Quem dará um basta?

Nos últimos dois anos, os picos de lentidão e congestionamento na Rodovia Mogi-Bertioga não são registrados apenas nos finais de semana prolongados e férias. Na quinta-feira passada, a viagem entre Mogi das Cruzes e Bertioga chegou a levar mais de três horas. Culpa do outono mais quente das últimas décadas? Não. Culpa do descaso com Governo do Estado com uma demanda em crescimento aferida pelos moradores do entorno da estrada já há algum tempo. O trânsito parado virou rotina na Mogi-Bertioga, saturando a paciência dos motoristas e isolando milhares de pessoas que residem ao lado da estrada, nos distritos de Taiaçupeba e Biritiba Ussu, e em bairros em expansão, como a Vila Moraes. O problema não ocorre apenas na descida para a praia. Em muitos domingos, o retorno leva até cinco horas.Em Mogi das Cruzes, alguns fatores tendem a piorar a vida de quem reside naquele lado da Cidade e dos motoristas. Quem reside no entorno nas proximidades da Vila Moraes já nota a elevação da ocupação dos terrenos por causa da duplicação da Avenida Kaoru Hiramatsu e da construção de conjuntos populares e condomínios instalados em novos loteamentos.

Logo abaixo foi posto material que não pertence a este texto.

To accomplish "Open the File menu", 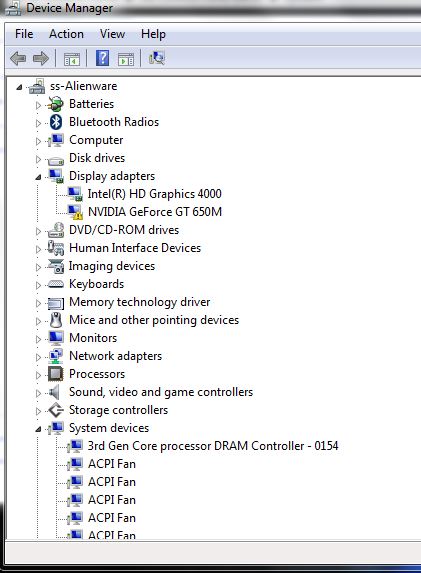I will click(24, 34).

Na quinta-feira passada, enquanto motoristas enfrentaram até quatro horas conseguir colocar o pé na areia, o isolamento de bairros mogianos prejudica trabalhadores e moradores.
Sonhada no passado, a duplicação da Rodovia Mogi-Bertioga consolida-se como algo praticamente inatingível técnica e financeiramente. Aliás, esses são os argumentos para o engavetamento de um antigo pedido feito por Mogi das Cruzes e Bertioga ao Departamento de Estradas de Rodagem (DER). Trata-se, mesmo, de uma obra complexa por causa dos impactos ambientais que ela representaria à Serra do Mar. Sim, mas é então? Tudo trava e ponto final? O que será feito para minimizar os problemas atuais dos motoristas e dos moradores?

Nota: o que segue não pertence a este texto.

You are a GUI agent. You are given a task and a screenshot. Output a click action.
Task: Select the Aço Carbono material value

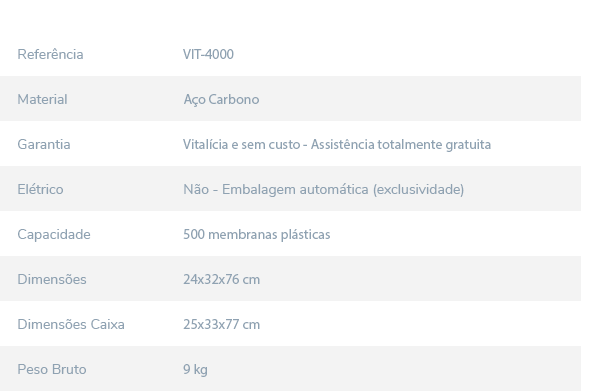tap(221, 99)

Ideias surgem como a ampliação de faixas no perímetro urbano ou a inversão de mão, nos finais de semana – algo solicitado há décadas. O entrave maior é a falta de reação a um mal que repete exatamente o que ocorre na Rio-Santos, que trava nos fins de semana ensolarados.

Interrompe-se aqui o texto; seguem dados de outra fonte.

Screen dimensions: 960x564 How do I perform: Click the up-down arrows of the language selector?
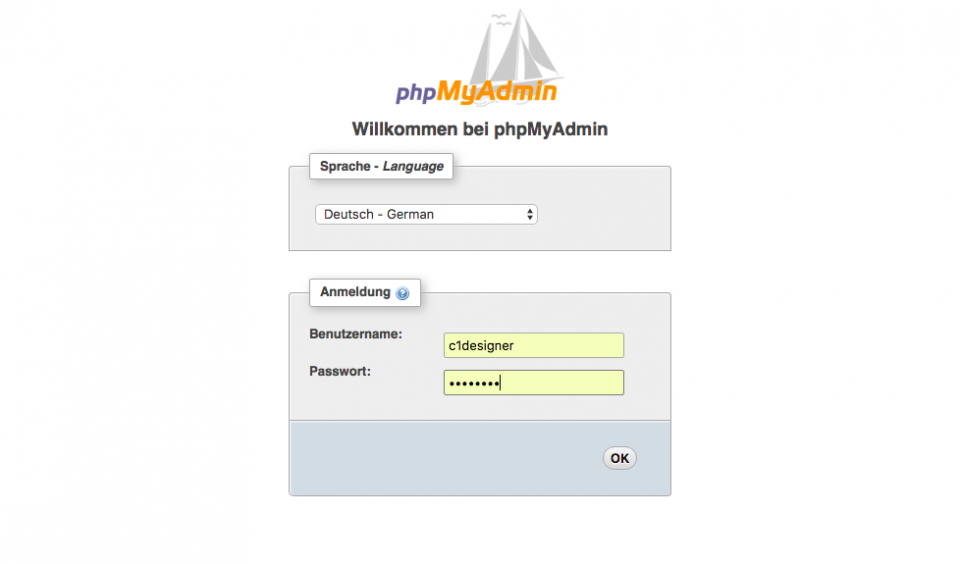click(530, 214)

Autoridades não têm demonstrado real interesse em pressionar o Governo do Estado a encontrar uma solução definitiva. O mesmo se dá com o comando da Polícia Rodoviária que, em tese, deveria se sensibilizar com o caos e usar prerrogativas que possui para ao menos testar alternativas, como a inversão de mão. Não adianta esperar uma ampla reação dos motoristas, que são dispersos entre si. Muitos mudam hábitos. Quem tem casa na praia não desce nos dias de movimento. Os mogianos prejudicados pelo isolamento podem fazer a diferença nessa luta. Este jornal apoia essa causa.